- Page extract -
Adam Ant digital painting by Stella Tooth £80
"For my portraits of rock stars I have my digital paintings printed on Canon Pro Luster Photo paper by a professional photographer who uses the same end to end Canon printing for his photographs. This professional photo paper delivers vivid colours, reproduces sharp details with rich blacks and smooth tonality. It is designed to provide a consistent look and colour when viewed under various light sources and offers extraordinary image quality, longevity and protects images from deterioration caused by gas and light. The effect I am looking for is that of a glossy, vinyl album cover as my digital paintings are all printed album-cover size to build into a collection representing the soundtrack of your life on your walls. This method provides this look and feel. Equally I could print them as giclees if I wished and sometimes do for portrait commissioners who wish for a more matt feel."
Stella Tooth creating a digital painting on ipad pro with Proceeate
Potato and lino prints
I'm sure we all remember making potato and lino prints when we were young, so consider these as a “plate “. A plate is a template, and can be made of card, glycerin, wood, lino, metal, polyester, photopolymer, perspex or glass. The design is created on the plate by working its flat surface with either layers, collage, tools or chemicals.
This is then inked to transfer an image onto the surface which can range from paper to fabric - or any surface the artist choses within reason. To print from a matrix requires the application of pressure, most often achieved by using a printing press, which creates an even impression of the design when it is printed onto the paper or fabric. (More modern printmaking techniques such as 3D printing, laser, Giclee and screen printing, do not require a press.)
Traditionally, when using a plate, the resulting print is often the mirror image of the original design on the matrix. One of the great benefits of printmaking (apart from monotype) is that multiple impressions of the same design can be printed from a single matrix.
Printmaking Glossary
Printmaking processes
Artist’s proof (A/P): A small number of prints alongside the numbered edition for the artist’s private use. Numbered separately from the main edition e.g. A/P 1 (see Edition below)

- Challenges -
1/ In the printmaking extract, rewrite the paragraph that begins "I'm sure we all remember making potato and lino prints" as a short list that keeps its main facts.
2/ According to the printmaking extract, what paper are the digital paintings of rock stars printed on?
3/ Continue the printmaking text from its last line, carrying on the glossary with further entries.

- Source data -
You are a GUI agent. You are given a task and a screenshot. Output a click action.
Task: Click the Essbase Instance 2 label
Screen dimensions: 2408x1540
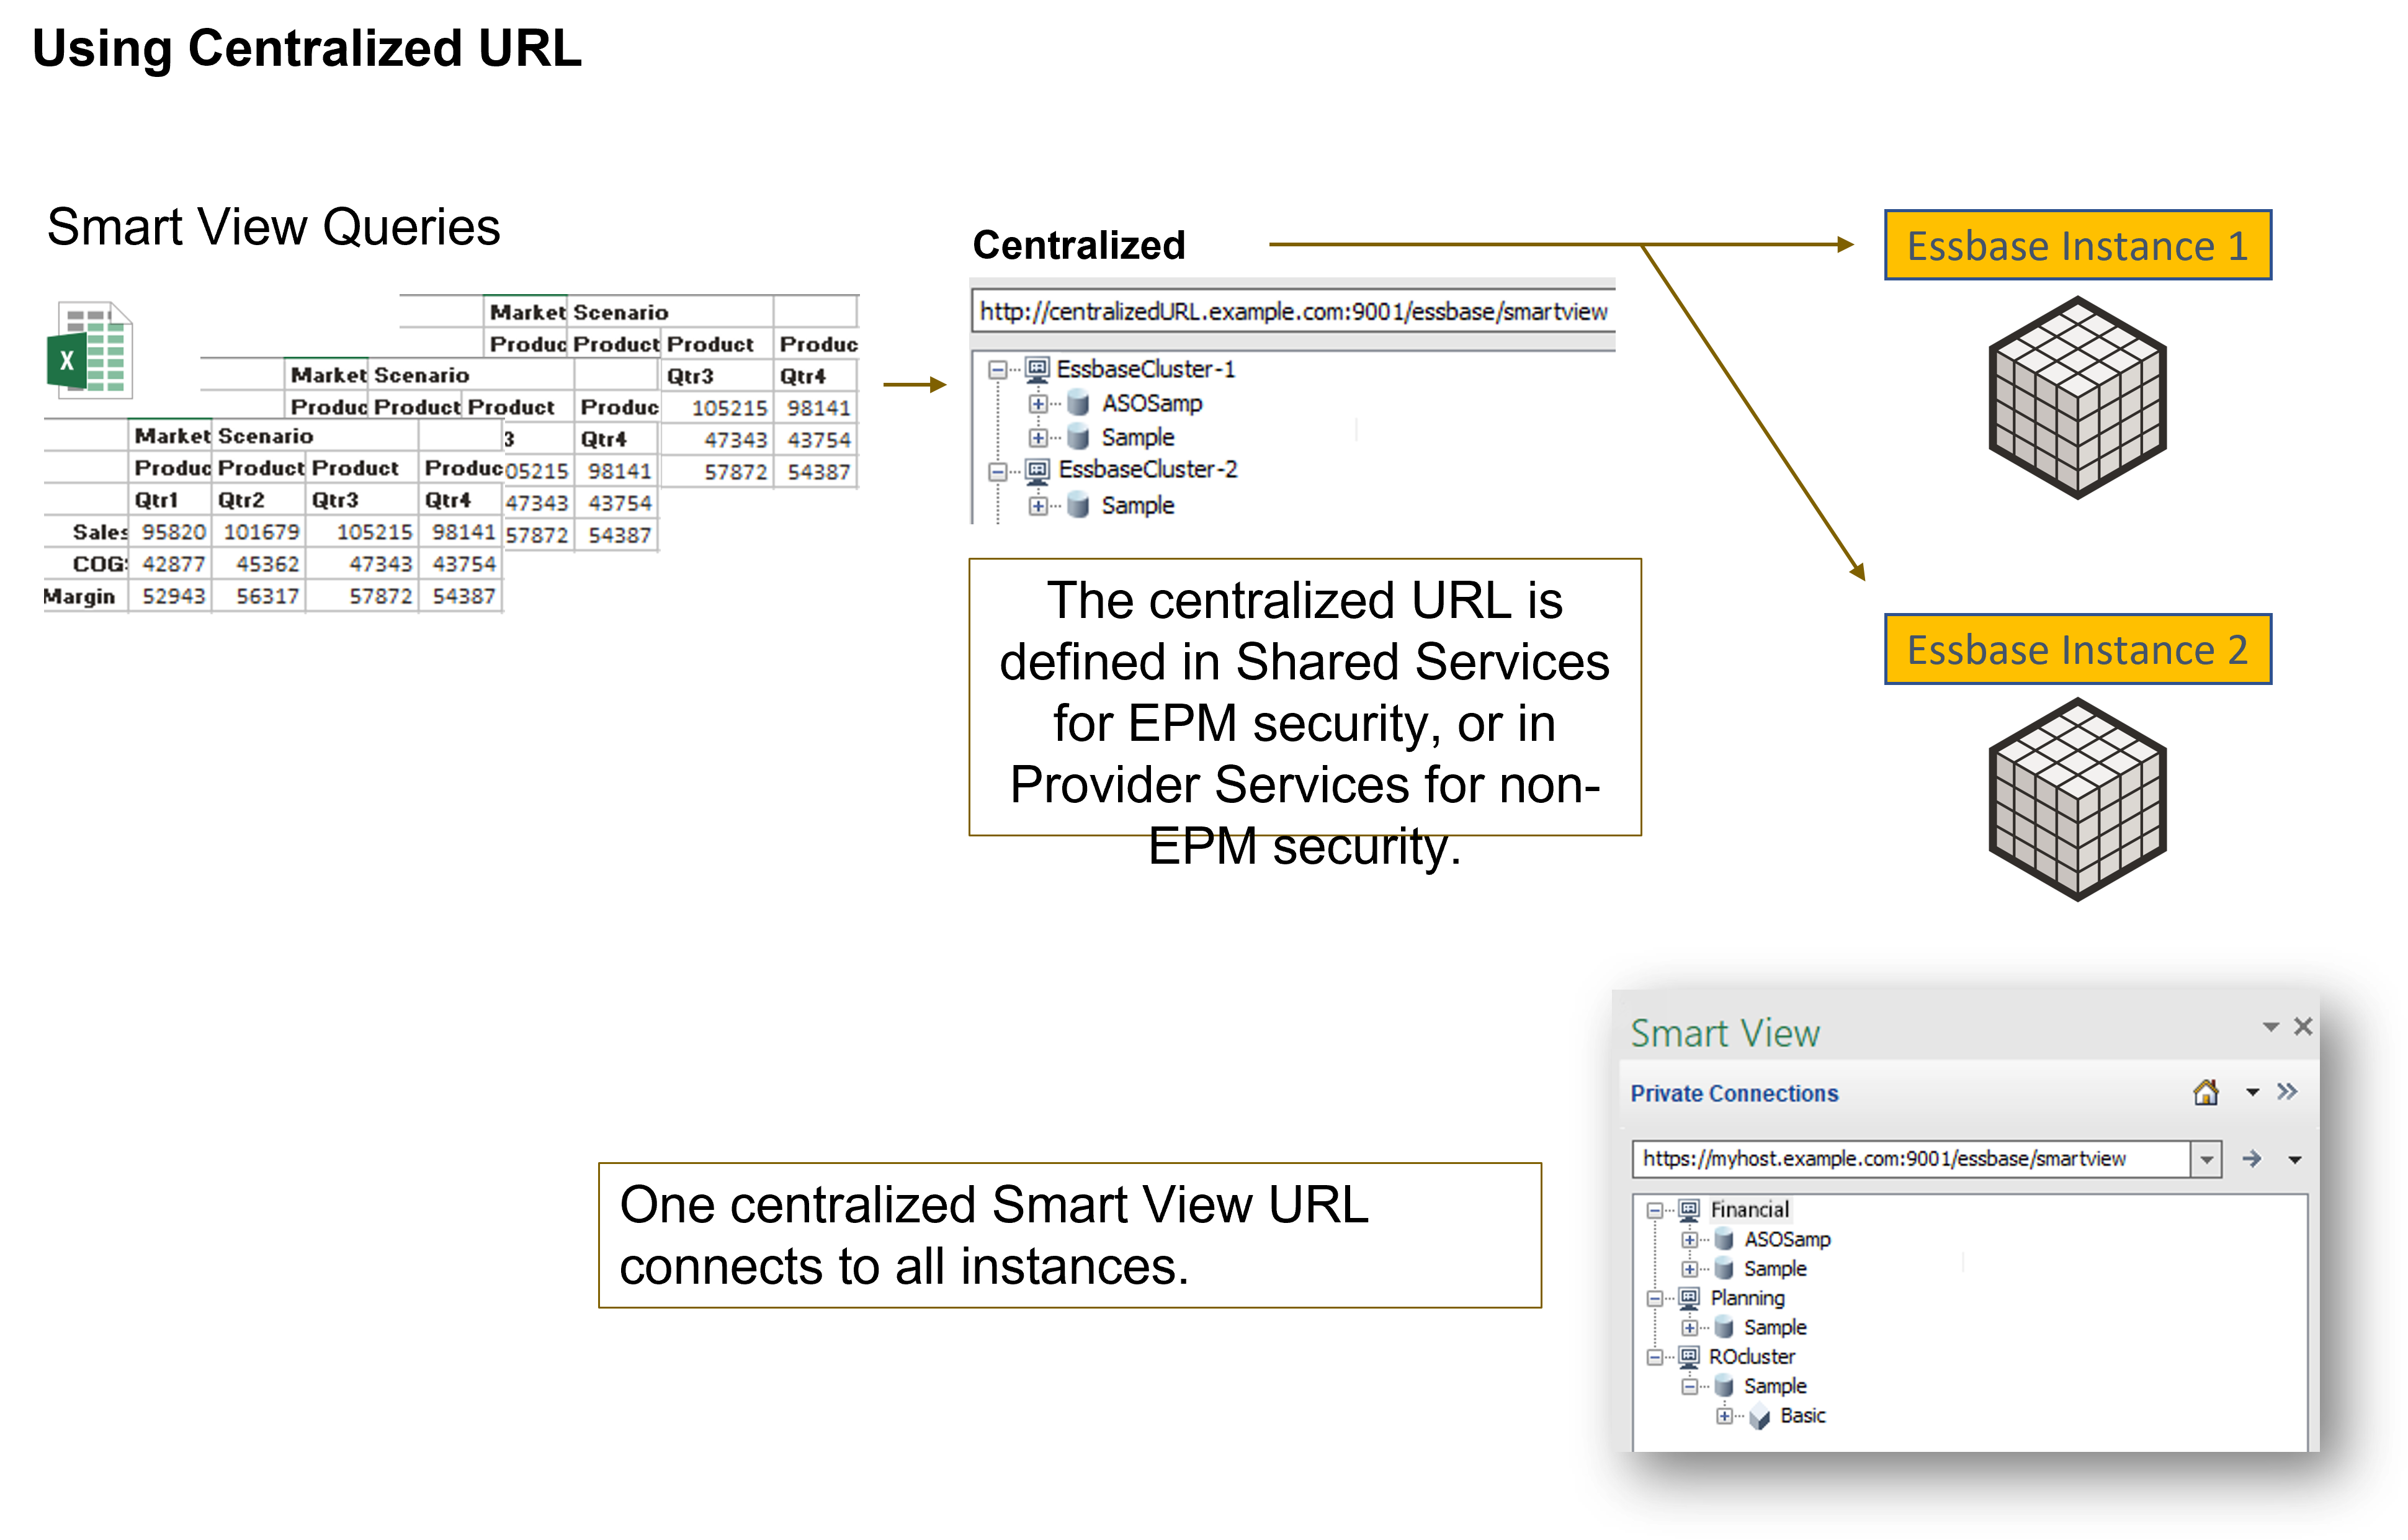(2077, 650)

- Answers in order -
1/
- Childhood potato and lino prints are examples of a "plate."
- A plate is a template.
- It can be made of card, glycerin, wood, lino, metal, polyester, photopolymer, perspex or glass.
- The design is made by working the plate's flat surface with layers, collage, tools or chemicals.

2/ Canon Pro Luster Photo paper.

3/
Edition: A limited number of identical prints, usually numbered and signed by the artist in pencil. The number and edition size are normally written as a fraction on the print, e.g. 2/10 is the second print in an edition of 10.
Aquatint: A means of producing tone, like watercolour, as an addition or an alternative to line in an etching. The plate is covered with melted grains of resin and then put into acid, which bites into the metal around each grain, leaving white dots when printed. Stop-out varnish is used to protect areas during second and third bites to achieve a range of tonal variations. The longer the plate is in the acid the darker the tone will be.
Gelli printing: is a relatively new form of mono printing that uses flexible printing plates to create textures and layers of colour. The plate is made from glycerin.
Giclée: A high quality, digital photographic ink-jet process. A somewhat contentious process, largely because it is often used to reproduce existing works of art and the giclée prints offered for sale as original artist prints, which they are not. There is however no reason why giclée printing should not be used in combination with more creative processes.
Chine collé: The addition to a print of another piece of, usually coloured, paper inserted between the plate and printing paper when it goes through the press. It is both collaged on and printed over at the same time.
Collagraph: A print from a plate made with glue, card, or other materials to form a raised surface. A collagraph may be printed in relief or intaglio.
Cyanotype: is a photographic printing process that produces a cyan-blue print. The process is very similar to photogram.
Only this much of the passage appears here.